One August morning in 1945, somewhere off the coast of Japan, the crew was informed that the loud sounds the night before came from the Enola Gay as on its way to Hirsohima.
“We didn’t see any of that. I was glad it was over. Some people came home with Japanese helmets––and this is horrible––but some of them they would scrape the remnant of skulls out of the helmets.”
By 1952 after completing college on the G.I. Bill, Horne was in New York City. Spending a night in the Chelsea Hotel, he looked down from his terrace.
“There were these five gay fellows in a convertibles and they called up to me and I thought, ‘Oh, my,’” he said in recollection of what was for him the signal moment of his self-recognition.
Nevertheless, he married a woman.
“My wife, Esther, was a real leftie. I told her I was gay and then we never talked about it again.”
Horne became a public school teacher and fathered two children, one of whom died in infancy.
“My son had a drug problem and I was in one of the sessions with one of his counselors, a very intelligent Puerto Rican guy. He asked me one day, ‘Well, Bill when are going to come out?’”
Horne retired from the school system after 20 years. He had had no sexual contact with another man during his marriage.
“I told Esther something like, ‘I’m still gay,’ and she acted shocked. I could have stayed married, I supposed, but I knew there was something else for me, that being married was something else that other men did not do.”
Horne divorced and moved into an apartment in Queens. While he spent time with gay acquaintances, he never fostered a committed relationship with another man. He fixed pianos for money, a second-career that allowed him to indulge in his love of music. The isolation led to loneliness. He began to drink heavily. Life dragged on.
At the age of 75, Horne stopped drinking and got sober with the help of a 12-step program.
He began to play the piano again. One day he showed up at a meeting of the New York chapter of American Veterans for Equal Rights (AVERNY), an LGBT veterans group.
“He bloody well served through every campaign in the Pacific,” said Denny Meyer, AVERNY’s president. “He came in off the street one day with all these medals and was out and proud and he can camp it up too, which is nice.”
Meyer added, “Bill’s generation went through an entire different thing. These men who came from small towns, they didn’t know gay people existed.”
Horne serves as AVERNY’s vice president. As such he has taken an adamant stand against Don’t Ask, Don’t Tell and has called for its immediate annulment.
“If out troops are accepted by their peers, then there will be no effect on morale. It has to come from the commanders,” he said.
An outspoken opponent of the war in Iraq, Horne supports the presidential campaign of Dennis Kucinich, the Ohio Democrat, who advocates a unilateral withdrawal of American troops from Iraq, but fearing his candidate is not electable, Horne will cast his vote for former Gov. Howard Dean, another anti-war Democrat, “although he’s not my favorite.”

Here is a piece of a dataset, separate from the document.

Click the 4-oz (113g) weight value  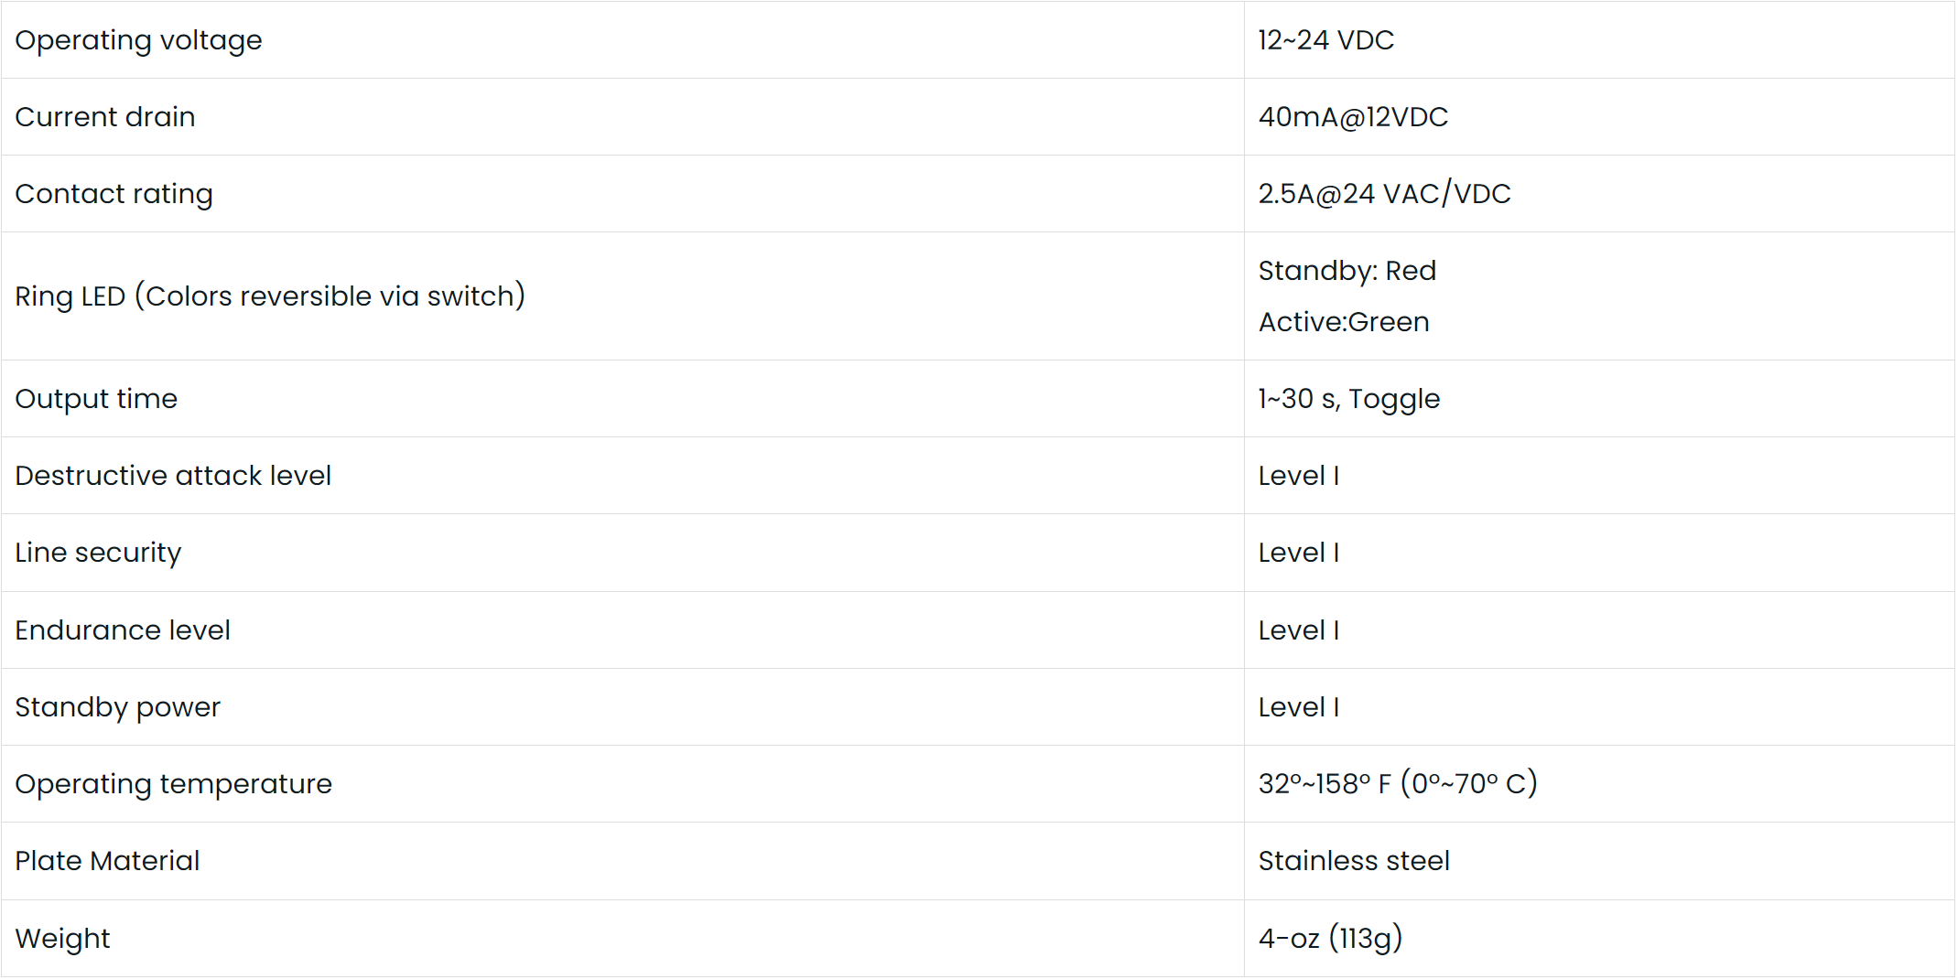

Horne insisted that Pres. Bush allow the press to film the troops who have been mutilated in the Iraqi war as a means of educating the American public about the horrors of combat.
“After Word War I, my parents spoke of how the damaged men were left hidden in war hospitals. The same is happening today.”
He denounced the rationale for invading Iraq.
“Pearl Harbor was a sneak attack by another government. 9-11 was not done by a nation, but by a terrorist group, supported by one of our allies—Saudi Arabia.”
The only reason the U.S. maintains ties with Saudi Arabia, contended Horne, was because “the Saudis are friends of the Bush family.”
After being sober five years, Horne, 79, said, “I now feel like I am really, finally living.”
Recently, after a Veterans’ Day event, he met a fellow veteran, “ a boy really, just in his 60s,” and the two have spent time together. “It’s not the idea of having sex,” said Horne. “It was just more the idea,” and he paused, “of being held.”
Horne quoted Gertrude Stein.
“Until a person becomes who he is, he’s not complete,” he said. “That’s the story of my life.”
Then and Now
Bill Horne (first above) on leave with a fellow U.S.S. Murray shipmate; Horne in a recent photo at his New York City apartment.